Protecting State Services From A Deficit
California is facing a deficit. To protect services, the state should make use of billions of federal dollars currently being left on the table. Unlike Colorado, Oregon and Washington, California still runs an insurance system for retired employees even though that became redundant after President Obama and Congress enacted the Affordable Care Act, which provides premium support to purchase health insurance. For example, a retired 55-year-old California prison guard with a family of four collecting $100,000 per year in pension could receive $1,900 per month in premium support:
But instead of accessing that money, the state is needlessly incurring $4 billion of annual retiree health expenses, most of which is paid in cash and the balance added to retiree health liabilities that now total nearly $100 billion. That’s why a retired public employee costs California eight times more than the same retiree costs Colorado, needlessly depressing public services, headcount and salaries and wasting state taxpayer dollars. To add insult to injury, by needlessly including retired employees in its insurance pool, the state is also needlessly increasing premiums for active employees.

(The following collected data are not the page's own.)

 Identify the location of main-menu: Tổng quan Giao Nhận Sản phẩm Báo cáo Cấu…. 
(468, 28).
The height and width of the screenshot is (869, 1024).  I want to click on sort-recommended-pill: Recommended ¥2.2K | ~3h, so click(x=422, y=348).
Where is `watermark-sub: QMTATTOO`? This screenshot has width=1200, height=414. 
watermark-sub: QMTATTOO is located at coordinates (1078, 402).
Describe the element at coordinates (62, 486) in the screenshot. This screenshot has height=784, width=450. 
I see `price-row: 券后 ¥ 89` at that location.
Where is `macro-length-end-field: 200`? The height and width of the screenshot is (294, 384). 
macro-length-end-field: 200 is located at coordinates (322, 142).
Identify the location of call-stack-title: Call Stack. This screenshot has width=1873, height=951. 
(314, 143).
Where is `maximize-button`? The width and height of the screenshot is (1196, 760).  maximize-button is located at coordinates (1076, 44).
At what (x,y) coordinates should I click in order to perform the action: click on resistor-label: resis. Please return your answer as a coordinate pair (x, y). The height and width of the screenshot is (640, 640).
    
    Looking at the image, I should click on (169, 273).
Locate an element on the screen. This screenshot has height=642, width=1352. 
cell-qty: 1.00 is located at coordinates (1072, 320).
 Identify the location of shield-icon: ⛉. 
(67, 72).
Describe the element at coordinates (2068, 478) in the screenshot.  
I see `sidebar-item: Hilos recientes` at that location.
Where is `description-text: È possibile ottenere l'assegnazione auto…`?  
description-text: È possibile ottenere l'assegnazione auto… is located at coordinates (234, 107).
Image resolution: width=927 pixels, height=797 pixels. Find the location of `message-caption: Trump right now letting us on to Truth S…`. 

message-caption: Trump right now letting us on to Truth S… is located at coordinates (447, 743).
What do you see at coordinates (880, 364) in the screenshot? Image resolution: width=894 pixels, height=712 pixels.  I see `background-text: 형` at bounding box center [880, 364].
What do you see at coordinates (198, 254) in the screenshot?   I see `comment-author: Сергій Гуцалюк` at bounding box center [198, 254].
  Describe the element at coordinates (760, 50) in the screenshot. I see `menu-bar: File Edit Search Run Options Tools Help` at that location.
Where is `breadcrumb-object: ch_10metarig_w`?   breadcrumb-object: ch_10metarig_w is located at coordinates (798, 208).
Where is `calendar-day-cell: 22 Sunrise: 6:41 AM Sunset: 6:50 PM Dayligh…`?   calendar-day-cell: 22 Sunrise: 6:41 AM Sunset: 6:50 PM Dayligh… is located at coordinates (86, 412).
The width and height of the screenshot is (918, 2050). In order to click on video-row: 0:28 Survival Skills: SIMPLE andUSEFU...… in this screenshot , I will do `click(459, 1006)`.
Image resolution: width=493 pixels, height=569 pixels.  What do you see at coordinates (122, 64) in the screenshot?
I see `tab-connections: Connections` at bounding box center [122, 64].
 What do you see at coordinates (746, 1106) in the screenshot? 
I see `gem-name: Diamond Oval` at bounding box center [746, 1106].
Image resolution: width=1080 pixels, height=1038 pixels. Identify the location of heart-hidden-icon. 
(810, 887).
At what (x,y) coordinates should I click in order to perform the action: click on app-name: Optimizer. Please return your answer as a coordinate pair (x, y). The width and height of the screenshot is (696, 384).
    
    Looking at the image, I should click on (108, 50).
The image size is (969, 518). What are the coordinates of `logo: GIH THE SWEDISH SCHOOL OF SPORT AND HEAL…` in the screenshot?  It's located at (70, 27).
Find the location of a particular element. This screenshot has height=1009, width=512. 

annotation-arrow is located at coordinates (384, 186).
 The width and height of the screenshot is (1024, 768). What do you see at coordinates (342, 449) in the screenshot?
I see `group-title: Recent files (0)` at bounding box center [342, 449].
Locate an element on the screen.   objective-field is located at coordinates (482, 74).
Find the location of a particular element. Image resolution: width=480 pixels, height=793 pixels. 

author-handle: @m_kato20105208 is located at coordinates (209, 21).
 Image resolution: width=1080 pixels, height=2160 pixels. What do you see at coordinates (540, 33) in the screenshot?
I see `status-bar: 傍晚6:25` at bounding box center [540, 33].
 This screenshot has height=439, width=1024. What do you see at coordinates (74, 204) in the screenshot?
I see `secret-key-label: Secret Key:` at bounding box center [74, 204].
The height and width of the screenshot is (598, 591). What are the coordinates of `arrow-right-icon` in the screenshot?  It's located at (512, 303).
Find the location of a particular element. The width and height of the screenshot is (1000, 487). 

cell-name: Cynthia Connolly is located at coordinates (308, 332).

As page 139 of the state’s Comprehensive Annual Financial Report makes clear, retiree health benefit terms can be amended by the Governor and Legislature. They should amend those terms to require full use of federal benefits before limited state subsidies are provided. Covered California makes it easy, both to access benefits and to arrange insurance coverage. The state should require the same of all subsidiaries, including local governments, schools, colleges, universities, transportation agencies and special districts that similarly are wasting state and local taxes and student and user fees.